Aggressive lifestyle modification is strongly encouraged for all patients. Major lifestyle modifications shown to lower blood pressure (BP) include weight reduction for obese individuals, dietary sodium reduction, increased physical activity, and moderation of alcohol consumption. Adoption of a diet rich in potassium and calcium, and with increased servings of fruits and vegetables, low saturated fats, and using the DASH eating plan, may all have effects on BP similar to those from single-drug therapy ( Table 2 ). Patients with prehypertension are at increased risk for progression to sustained hypertension; those in the BP range of 130 to 139/80 to 89 mm Hg are at twice the risk of developing hypertension as those with lower values. The risk stratification in JNC 7 has been simplified for initial therapy to include those hypertensive patients with and without compelling indications ( Table 3 ).

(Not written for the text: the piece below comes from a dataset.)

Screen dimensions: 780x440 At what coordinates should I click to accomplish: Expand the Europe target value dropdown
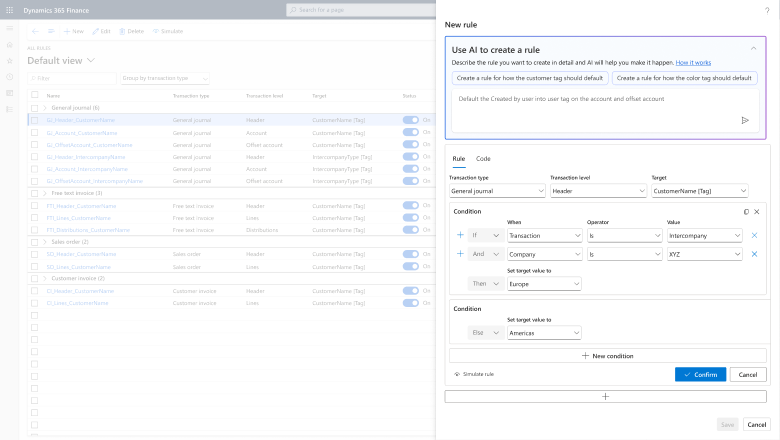[544, 284]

For the patient with stage 1 hypertension and without compelling indications, initial therapy with a thiazide-type diuretic would seem appropriate for most. Drugs from the other classes can be added as needed for combination therapy. For those with stage 2 hypertension, the use of a two-drug combination is recommended, usually a thiazide-type diuretic combined with an agent from another class. When BP is more than 20/10 mm Hg above goal, consideration should be given to initiating therapy with two drugs, either as a separate prescription or fixed-dose combination.

The patient with hypertension and select comorbidities (compelling indications) will require special attention and follow-up. Table 4 describes select compelling indications that would benefit from certain hypertensive drug classes for these high-risk conditions. The drugs selected for these compelling indications are derived from evidence-based data from clinical trials. A combination of agents will often be required. Another management consideration is the achievement of desired BP goals and the tolerability of individual drug classes by the patient. An algorithm for the treatment of hypertension based on this new classification and treatment strategies is depicted in Figure 2.

Summary

• Lifestyle modification interventions are dose- and time-dependent.
• Older and newer drugs reduce cardiovascular morbidity and mortality.
• Use of a thiazide-type diuretic is considered the initial treatment of choice.
• Most patients will require two or three medications to achieve optimal blood pressure control.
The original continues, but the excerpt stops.